In one of the first reports of its kind, the U.S. DOT has concluded that time spent detained at shipper or receiver facilities cuts truck driver pay by between $1.1 billion and $1.3 billion annually, in addition to crimping industry safety. An extra 15 minutes spent detained beyond the standard two-hour window causes industry crash risk to climb 6.2 percent, the DOT has estimated. That’s an average of about 6,500 additional crashes annually, the report notes.
Drivers see an average annual pay loss of between $1,281 and $1,534, the report concludes, and carrier income is cut by between $250 million and $302 million annually due to detention time, the DOT says.
However, the report concludes that little data exists on detention time. The DOT’s Office of Inspector General, who produced the report, has called on the Federal Motor Carrier Safety Administration to boost data collection efforts around the issue. FMCSA took steps in 2016 to try to collect anecdotal data from carriers and drivers about detention time. But “the agency has no plans to verify the data that motor carriers and drivers would provide,” the DOT says in its report, issued last week. “As a result, the data may not accurately describe how the diverse trucking industry experiences driver detention, which would limit any further analysis of the impacts.”
The DOT notes a need for electronic data, which is more hard and fast than anecdotal data. However, it does not make mention of the potential for collection and use of electronic log data in determining the scope of detention time and its effects on industry earnings and safety.

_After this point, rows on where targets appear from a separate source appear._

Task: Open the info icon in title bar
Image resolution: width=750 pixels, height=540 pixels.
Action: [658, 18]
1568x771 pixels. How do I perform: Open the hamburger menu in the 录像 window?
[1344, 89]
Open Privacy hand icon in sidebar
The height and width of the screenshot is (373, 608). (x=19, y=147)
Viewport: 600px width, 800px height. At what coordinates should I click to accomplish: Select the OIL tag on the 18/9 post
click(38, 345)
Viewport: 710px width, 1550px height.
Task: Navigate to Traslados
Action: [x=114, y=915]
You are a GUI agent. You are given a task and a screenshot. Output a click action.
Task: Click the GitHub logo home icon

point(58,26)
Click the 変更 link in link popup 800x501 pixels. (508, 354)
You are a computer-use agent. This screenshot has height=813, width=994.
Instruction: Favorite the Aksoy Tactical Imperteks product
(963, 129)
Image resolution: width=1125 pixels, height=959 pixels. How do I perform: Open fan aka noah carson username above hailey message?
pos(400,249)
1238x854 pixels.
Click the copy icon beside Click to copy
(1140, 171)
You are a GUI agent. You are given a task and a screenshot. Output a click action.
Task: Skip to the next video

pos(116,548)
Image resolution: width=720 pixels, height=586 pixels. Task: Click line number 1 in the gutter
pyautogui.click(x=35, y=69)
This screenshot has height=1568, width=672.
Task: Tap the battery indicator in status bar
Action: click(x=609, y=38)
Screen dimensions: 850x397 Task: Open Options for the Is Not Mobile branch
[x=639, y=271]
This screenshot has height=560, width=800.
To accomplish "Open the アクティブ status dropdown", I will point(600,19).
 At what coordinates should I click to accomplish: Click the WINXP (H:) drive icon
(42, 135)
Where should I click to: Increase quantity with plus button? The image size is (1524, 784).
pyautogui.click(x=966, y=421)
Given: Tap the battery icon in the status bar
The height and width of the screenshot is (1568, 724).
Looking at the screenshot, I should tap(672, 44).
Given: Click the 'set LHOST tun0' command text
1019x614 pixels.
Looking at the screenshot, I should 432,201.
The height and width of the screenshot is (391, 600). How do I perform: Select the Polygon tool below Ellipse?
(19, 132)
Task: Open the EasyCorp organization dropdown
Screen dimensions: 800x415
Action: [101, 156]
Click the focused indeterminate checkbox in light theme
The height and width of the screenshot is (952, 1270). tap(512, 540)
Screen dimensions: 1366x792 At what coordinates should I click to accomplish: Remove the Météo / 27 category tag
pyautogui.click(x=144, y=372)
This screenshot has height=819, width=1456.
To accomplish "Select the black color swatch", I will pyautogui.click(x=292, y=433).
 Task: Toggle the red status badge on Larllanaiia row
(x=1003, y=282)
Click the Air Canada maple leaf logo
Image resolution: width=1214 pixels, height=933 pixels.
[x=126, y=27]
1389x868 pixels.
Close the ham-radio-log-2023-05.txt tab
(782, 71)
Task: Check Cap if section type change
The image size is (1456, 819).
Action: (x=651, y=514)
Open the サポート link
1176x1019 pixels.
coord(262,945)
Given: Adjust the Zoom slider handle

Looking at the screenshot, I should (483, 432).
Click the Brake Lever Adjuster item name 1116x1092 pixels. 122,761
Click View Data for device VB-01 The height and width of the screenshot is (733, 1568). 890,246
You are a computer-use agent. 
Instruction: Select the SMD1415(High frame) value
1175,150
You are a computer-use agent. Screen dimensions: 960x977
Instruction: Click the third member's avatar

The 2015 FAST Act highway bill directed FMCSA to collect data on driver detention time, which prompted the agency’s 2016 initiative on collecting anecdotal data from industry stakeholders. The report notes that an FMCSA official has said “the costs of rigorous data collection and analysis would likely outweigh the benefit and [FMCSA] primarily views detention as a market efficiency problem best addressed by private industry,” according to the report, despite the safety issues detention time can create.
The DOT determines that the increased crash risk stems from “fatigue or desire to recover lost income” by drivers who experience detention time beyond the two-hour benchline. The report is based on data from 2013, collected by several studies performed by private parties like the Owner-Operator Independent Drivers Association and the American Transportation Research Institute, as well as data from FMCSA. Analysis was conducted for the report in 2016 and 2017 by the DOT OIG. Researchers extrapolated from this data set and others on industry revenue and crash statistics to form the figures presented in the study.
The OIG has recommended that FMCSA “collaborate with industry stakeholders to develop and implement a plan to collect and analyze reliable, accurate and representative data on the frequency and severity of driver detention times.”